I soon listen to a singer out yonder yowling in his bib, doing another verse of “A Old Rebel” by Mr. Innes Randolph. Was Cap’s favorite song along with “Who’s Sorry Now?” later. He is musically joined by children coloring around my flawed legs.

  Kids sing like it’s some antique hymn. They hardly notice words learned before words meant a thing. A man and his babies croon:

  Oh, I’m a good old rebel, now that’s just what I am.

  For this “fair land of Freedom,” I do not care a damn.

  I’m glad I fit against it, I only wish we’d won.

  And I don’t ask no pardon for anything I done.

  I was standing at my sink then, suddenly shaky. Ladies discipled around Cap, laughed at bitter-funny words, ignoring the harsh voice of my “lip singer.” I suddenly heard how deep he’d already sent his song into our children, down down their very gullets to a fishhook’s depth.

  “Too late,” I thought. “Will it ever end?” Can a body ever counter-pain it drowsy, then Appomattox it forever asleep? He’d walked the whole way home from war. When oh when would he finally get here?

  2

  BORN pretty rich, a only child, how come I’m in this ward for the openly broke? Well, start with the dowry. Twenty years after I married, I was flipping through my husband’s boyhood war letters, needing again to feel for him then so I could stomach him now. Out falls a note in my poppa’s crabbed script, it stated the amount: fifteen thousand dollars. First I set there feeling wonderful, finding I’d been considered that worthwhile. Then, slower, cheated. For one thing, I never knew a cent had changed hands … over me, over my head, like. I asked my darling Professor Taw how much fifteen grand in 1900 would amount to now. He judged: a quarter to a half a million. Imagine it. Me?

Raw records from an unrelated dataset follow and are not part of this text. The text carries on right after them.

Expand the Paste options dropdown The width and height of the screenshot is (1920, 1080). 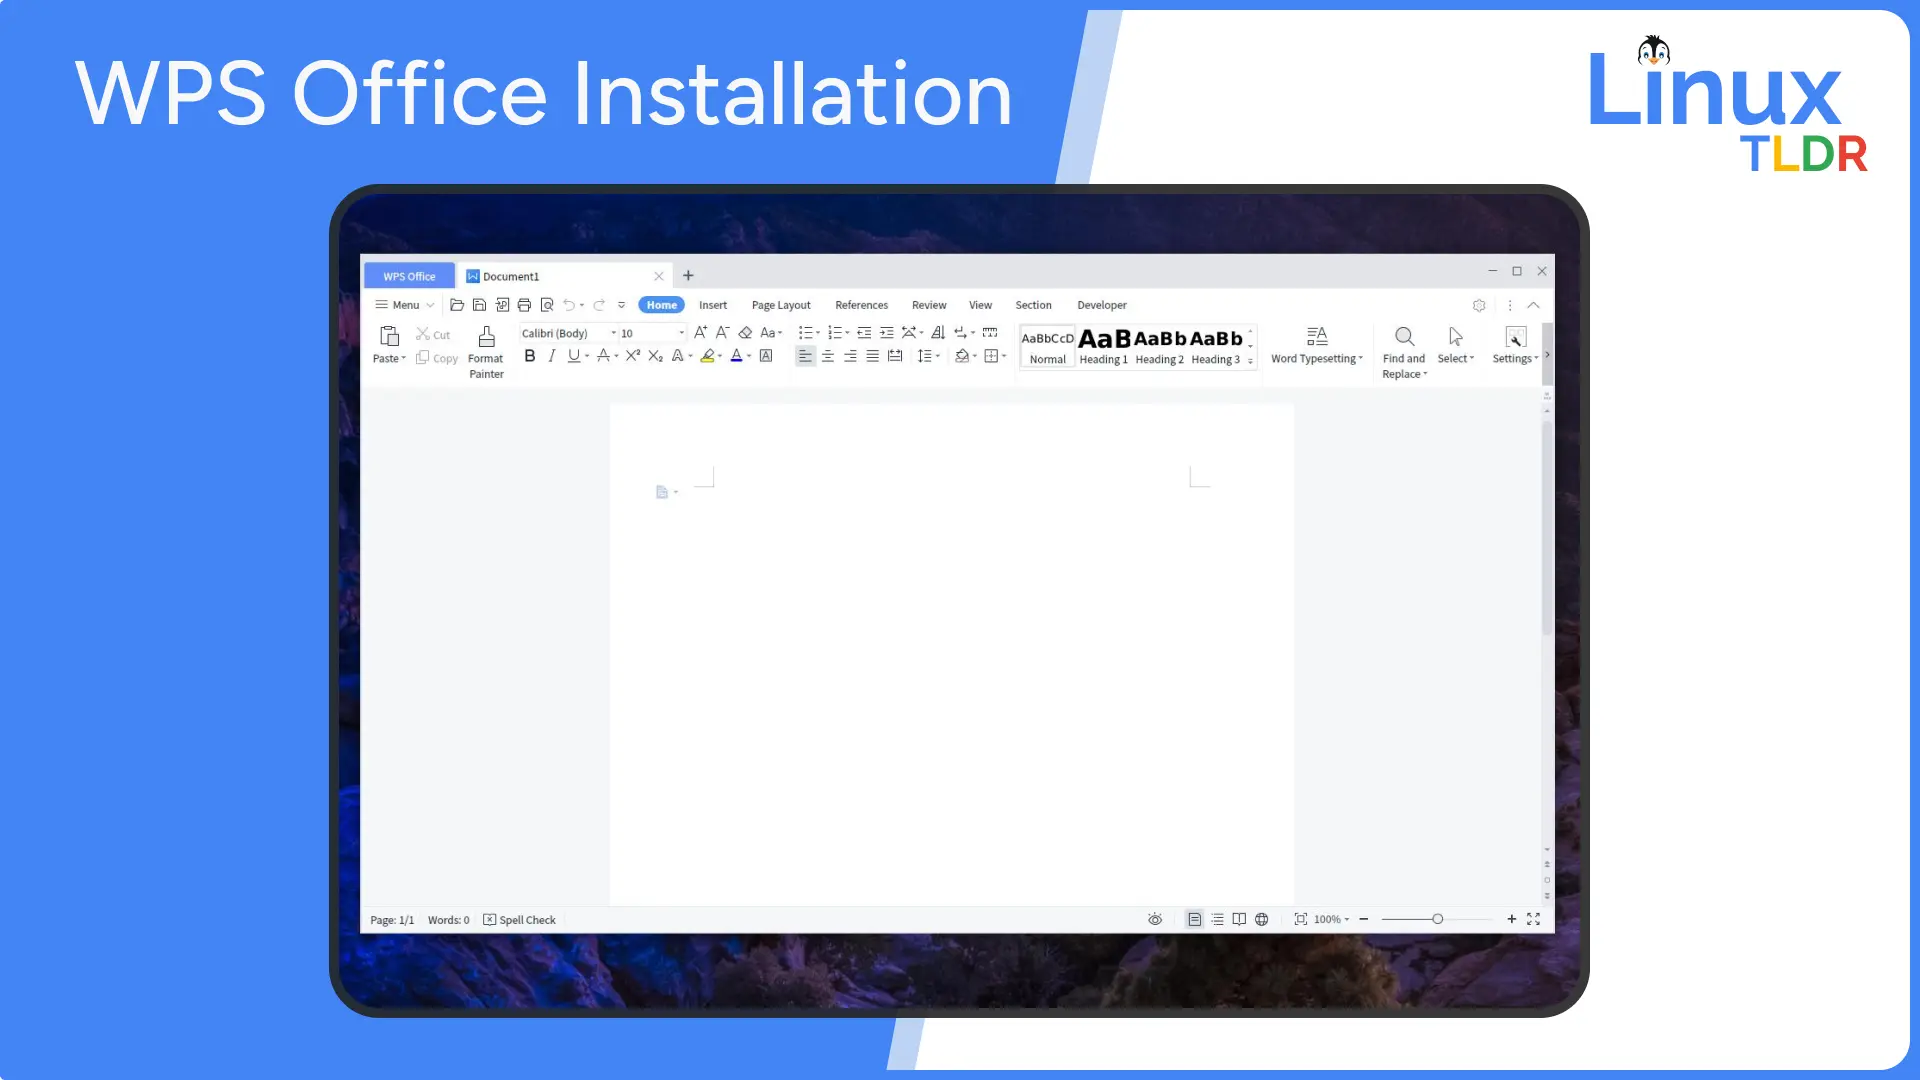click(404, 359)
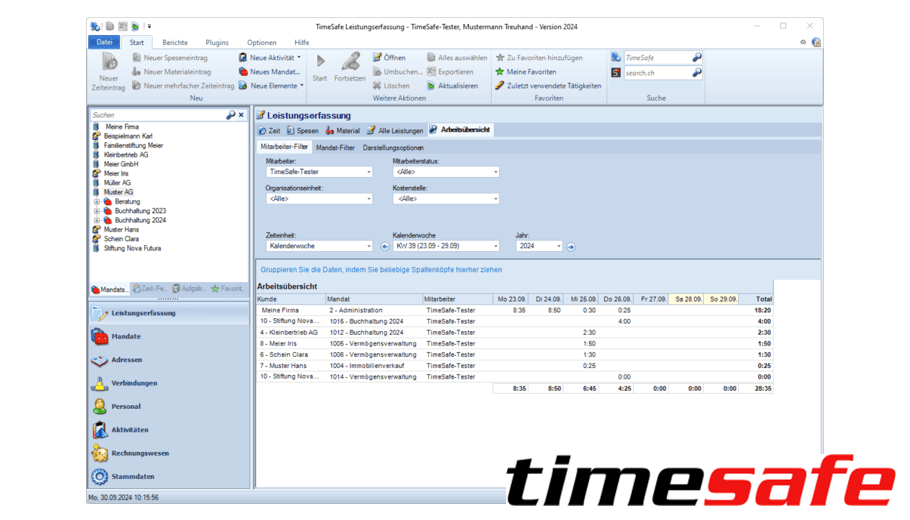Open the Zeiteinheit combo box
910x520 pixels.
[369, 246]

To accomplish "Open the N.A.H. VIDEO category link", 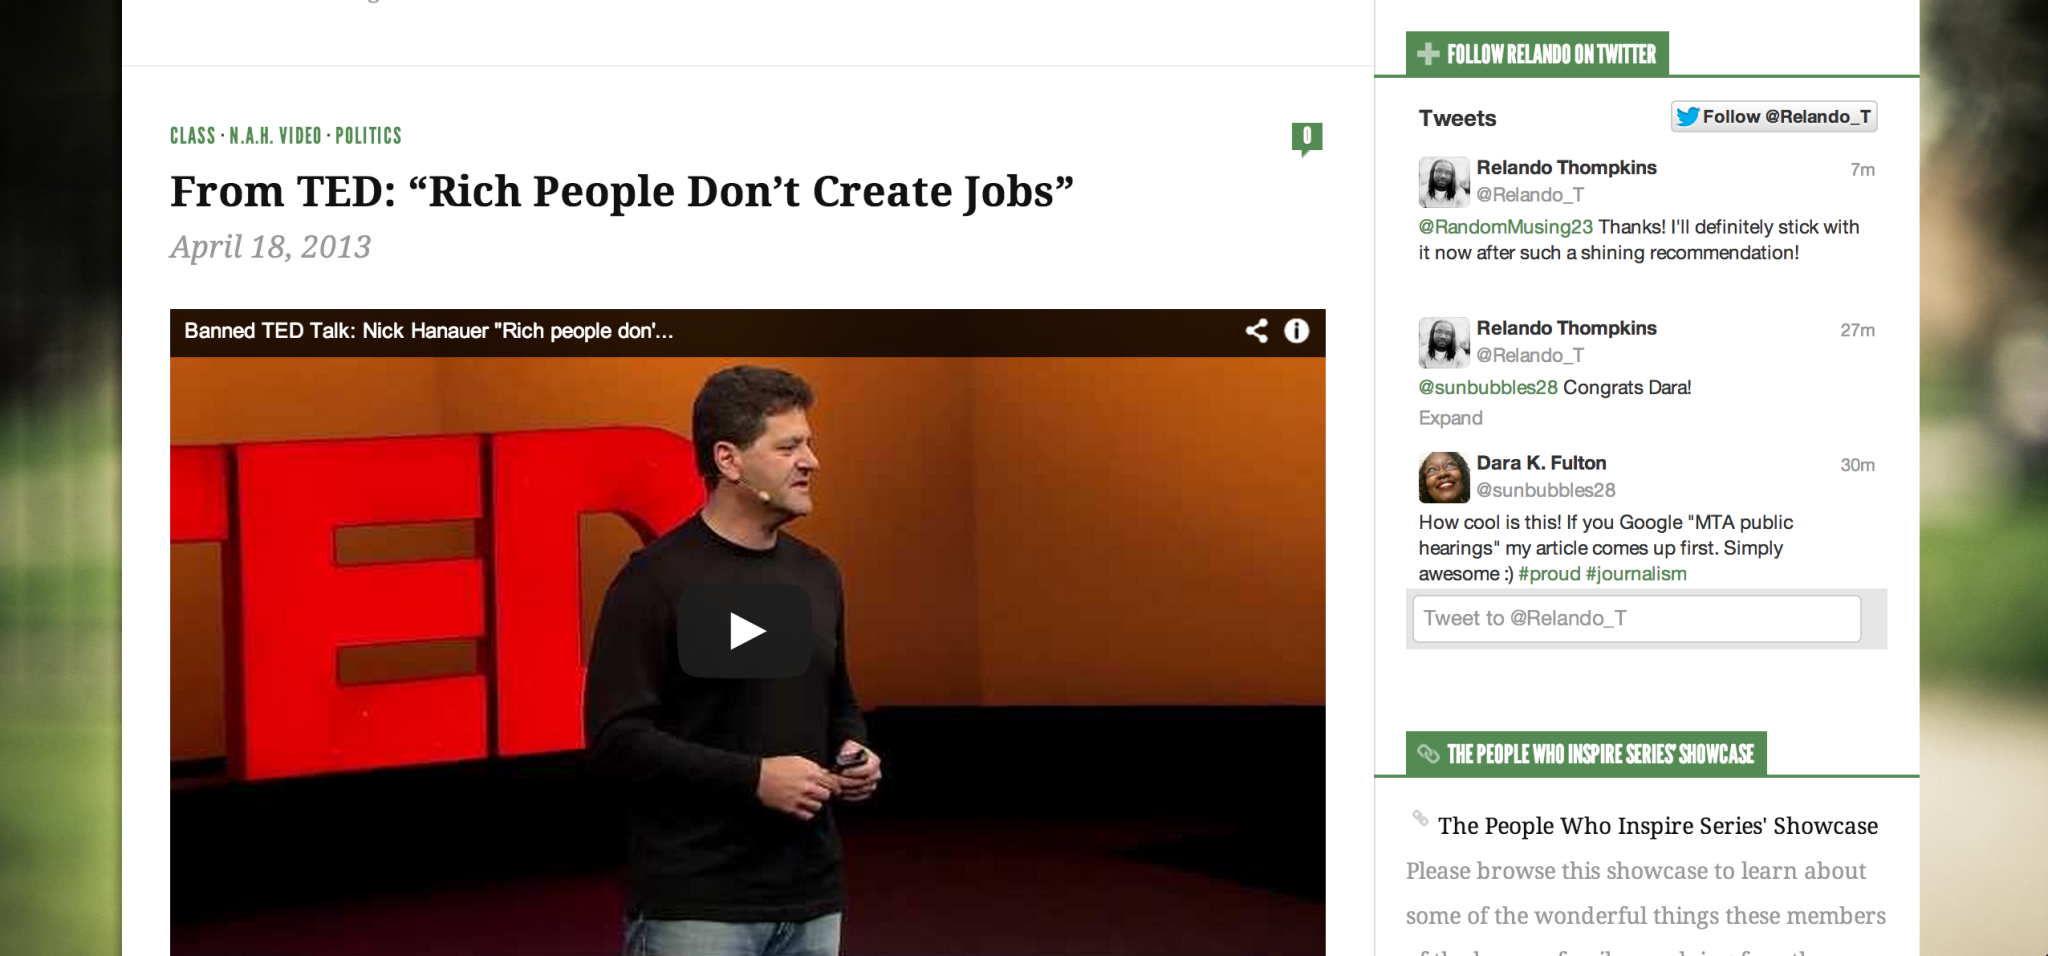I will [x=275, y=136].
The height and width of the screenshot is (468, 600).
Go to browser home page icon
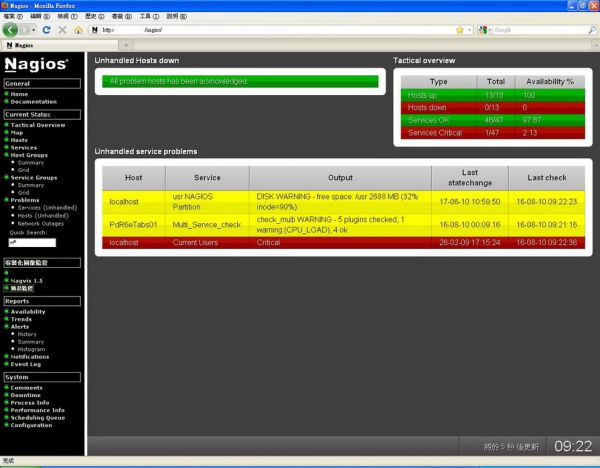coord(78,30)
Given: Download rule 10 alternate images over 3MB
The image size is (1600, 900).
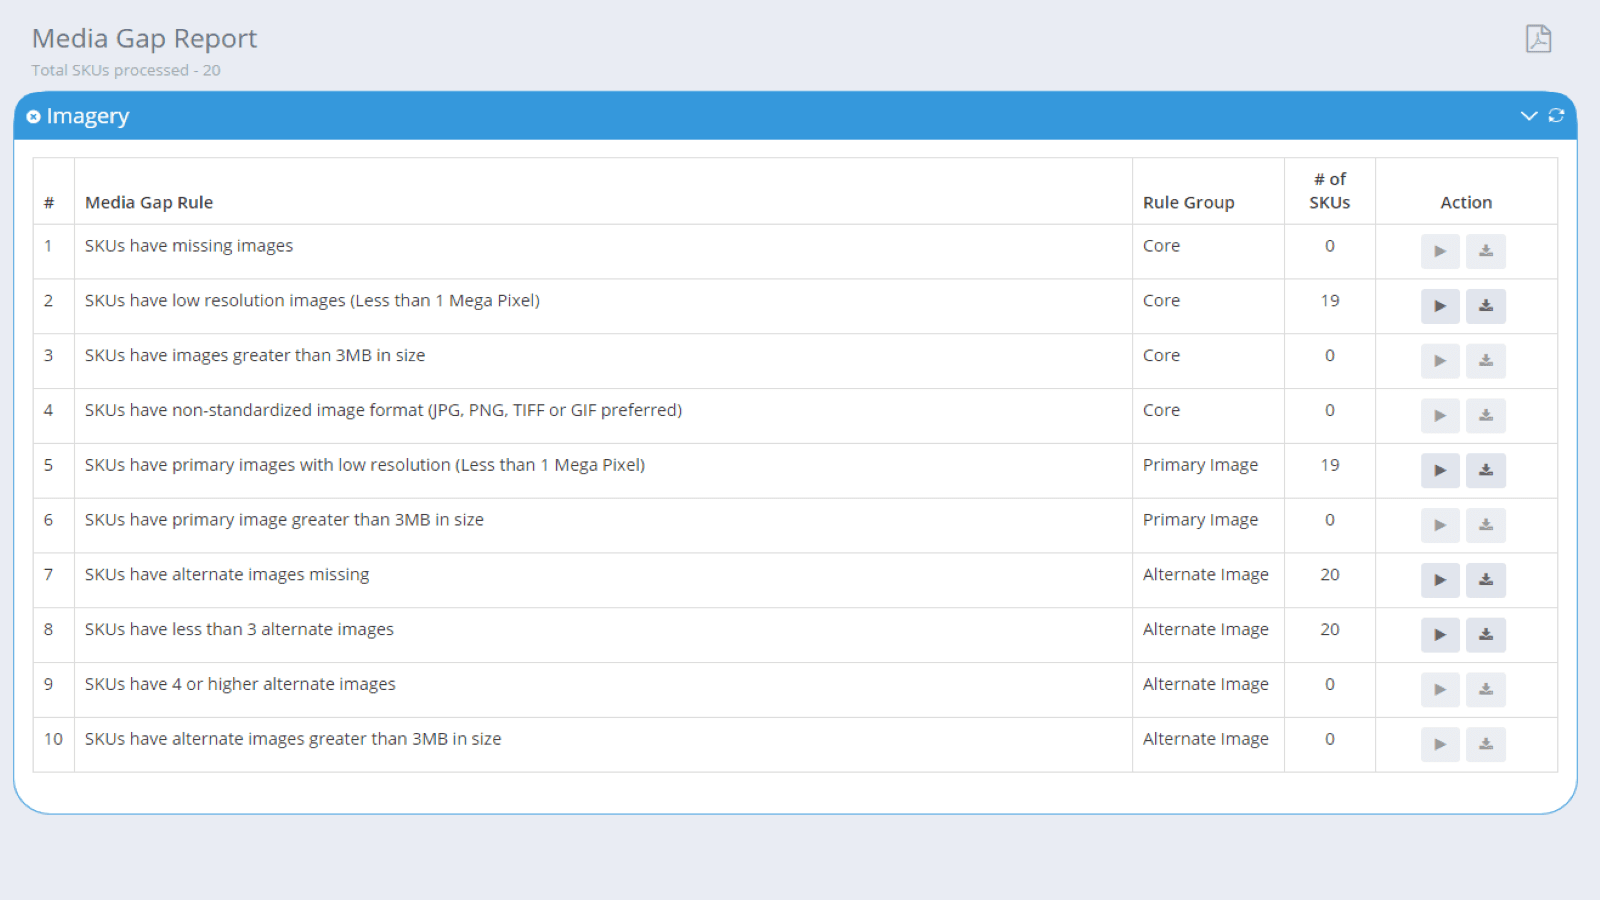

  When Poppa died and his will was read and Momma had been dead four years already, Pop’s Alma Mater got the bulk of everything, including proceeds from the house’s sale. Twenty-odd years later, my girl Louisa, scientifically minded, she visited Harvard to see the lab Poppa donated and named for his own kin. Lou told me that, by then, the school had changed a lot, but she finally discovered one bronze plaque near a door in the building where they store glass flowers. The marker read: “Given to celebrate the memory of Pearlie Gupton Honicutt and R. R. ‘Rusty’ Honicutt.” His farm-language parents. Louisa found a janitor, who opened the locked door. The room had once been full of Bunsen burners and student curiosity. Now it was a real large and, she said, real nice storage closet. So much for my fortune, child.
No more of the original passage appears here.